Wednesday, April 21, 2004

A trumpet for Saint-Saens

Just back from the opening concert of Steven Isserlis's Saint-Saens Festival at the Wigmore. One of those glorious evenings where you come out feeling glad to be alive.

A few highlights were the very, very young clarinettist Julian Bliss playing Saint-Saens's incredibly beautiful clarinet sonata of 1921 (sounds 100 years earlier), Josh Bell pulling out the pyrotechnics in the Rondo Capriccioso and, of course, Carnival of the Animals, complete with Ogden Nash verses suitably doctored for the occasion:

"When a clarinettist leaves the stage
It's not because he's under age!
He's lurking round behind that wall
About to do his cuckoo call."

And Steven's 'Swan' could have made Pavlova cry.

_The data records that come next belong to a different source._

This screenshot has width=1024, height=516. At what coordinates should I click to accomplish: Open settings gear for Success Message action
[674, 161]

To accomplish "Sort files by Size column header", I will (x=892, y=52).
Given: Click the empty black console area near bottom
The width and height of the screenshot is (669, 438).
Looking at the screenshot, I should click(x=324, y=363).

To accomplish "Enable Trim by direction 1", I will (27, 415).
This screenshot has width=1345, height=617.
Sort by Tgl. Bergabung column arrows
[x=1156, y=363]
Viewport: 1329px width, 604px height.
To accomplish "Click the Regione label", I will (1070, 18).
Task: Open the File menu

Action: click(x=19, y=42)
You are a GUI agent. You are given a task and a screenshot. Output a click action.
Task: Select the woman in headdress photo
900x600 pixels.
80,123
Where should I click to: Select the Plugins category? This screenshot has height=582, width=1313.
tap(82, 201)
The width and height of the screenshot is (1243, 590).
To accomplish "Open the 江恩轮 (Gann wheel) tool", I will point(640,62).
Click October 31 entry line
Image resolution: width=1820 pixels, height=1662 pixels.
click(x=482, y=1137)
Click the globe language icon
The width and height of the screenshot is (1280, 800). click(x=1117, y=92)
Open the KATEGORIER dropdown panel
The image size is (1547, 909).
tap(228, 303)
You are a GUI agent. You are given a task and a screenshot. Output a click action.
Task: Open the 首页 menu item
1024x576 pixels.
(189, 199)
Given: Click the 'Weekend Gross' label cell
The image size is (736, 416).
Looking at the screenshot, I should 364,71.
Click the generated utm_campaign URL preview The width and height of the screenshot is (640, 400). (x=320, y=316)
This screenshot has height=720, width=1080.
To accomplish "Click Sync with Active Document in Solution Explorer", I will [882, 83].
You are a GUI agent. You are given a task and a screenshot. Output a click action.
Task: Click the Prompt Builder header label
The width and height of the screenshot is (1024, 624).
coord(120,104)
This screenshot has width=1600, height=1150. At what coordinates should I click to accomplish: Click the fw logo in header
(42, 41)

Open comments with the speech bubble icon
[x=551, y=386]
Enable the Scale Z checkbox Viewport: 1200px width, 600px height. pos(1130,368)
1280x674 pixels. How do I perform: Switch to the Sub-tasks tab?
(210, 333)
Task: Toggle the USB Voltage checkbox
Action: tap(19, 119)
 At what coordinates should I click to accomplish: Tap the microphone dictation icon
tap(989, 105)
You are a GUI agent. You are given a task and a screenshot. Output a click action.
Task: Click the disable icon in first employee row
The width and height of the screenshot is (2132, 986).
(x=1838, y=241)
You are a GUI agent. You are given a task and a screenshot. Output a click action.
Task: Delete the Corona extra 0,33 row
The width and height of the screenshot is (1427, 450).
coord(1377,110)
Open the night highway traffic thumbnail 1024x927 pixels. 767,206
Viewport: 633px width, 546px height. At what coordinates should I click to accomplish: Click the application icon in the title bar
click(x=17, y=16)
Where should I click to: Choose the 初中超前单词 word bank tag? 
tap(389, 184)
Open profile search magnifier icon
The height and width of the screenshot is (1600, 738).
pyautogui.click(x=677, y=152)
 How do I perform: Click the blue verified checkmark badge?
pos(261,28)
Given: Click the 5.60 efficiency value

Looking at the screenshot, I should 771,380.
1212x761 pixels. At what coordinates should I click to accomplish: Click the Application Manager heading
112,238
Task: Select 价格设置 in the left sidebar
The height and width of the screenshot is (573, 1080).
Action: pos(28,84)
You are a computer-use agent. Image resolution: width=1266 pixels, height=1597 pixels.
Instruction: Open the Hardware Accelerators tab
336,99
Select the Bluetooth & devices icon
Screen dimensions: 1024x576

It feels very nice to have had some small part in spreading the word about this festival (see link to my piece in the Indy the other day) as it's something I really believe in. It's going to be marvellous - concerts include Steven and Pascal Devoyon playing the cello sonatas, concertos at the Barbican tomorrow and a programme of songs devised by Graham Johnson - next Tuesday, 27th April, still a few tickets available! The festival goes on until mid-May and finishes with a grand jamboree on 18 May to raise funds to start a Saint-Saens Society. Full details at the Wigmore Hall website.

But dare I make one tiny complaint? I didn't see any musicians in the audience. Yes, there were a handful of children and some 'young people', no doubt dragged in for the nice 'animals' piece. Otherwise, this was the Wigmore Hall Friends Incorporated (mostly over-65s from Highgate), plus a few music business types (the ones who look straight through you until you force them to acknowledge your existence) and, of course, sponsors. Not that I'm objecting to the extraordinary fact that a Saint-Saens Festival could suddenly become THE Place To Be Seen. But it's a conundrum for the Wigmore Hall, which seats about 550 and doesn't have room for everyone who'd want to go. The hall can't expand because that would wreck everything - the intimacy, the atmosphere, the acoustic. Isn't there any way to get more 'ordinary' music lovers into a concert like this?

Never mind. Three cheers for Camille Twinkletoes! I shall tell my mobile phone company that I'm only going to accept the free upgrade if I can have a handset that plays the 'Carnival of the Animals' finale. And you know someone's made a difference to the publicity when, on the way to such a concert, you hear a busker at Waterloo playing 'The Swan'!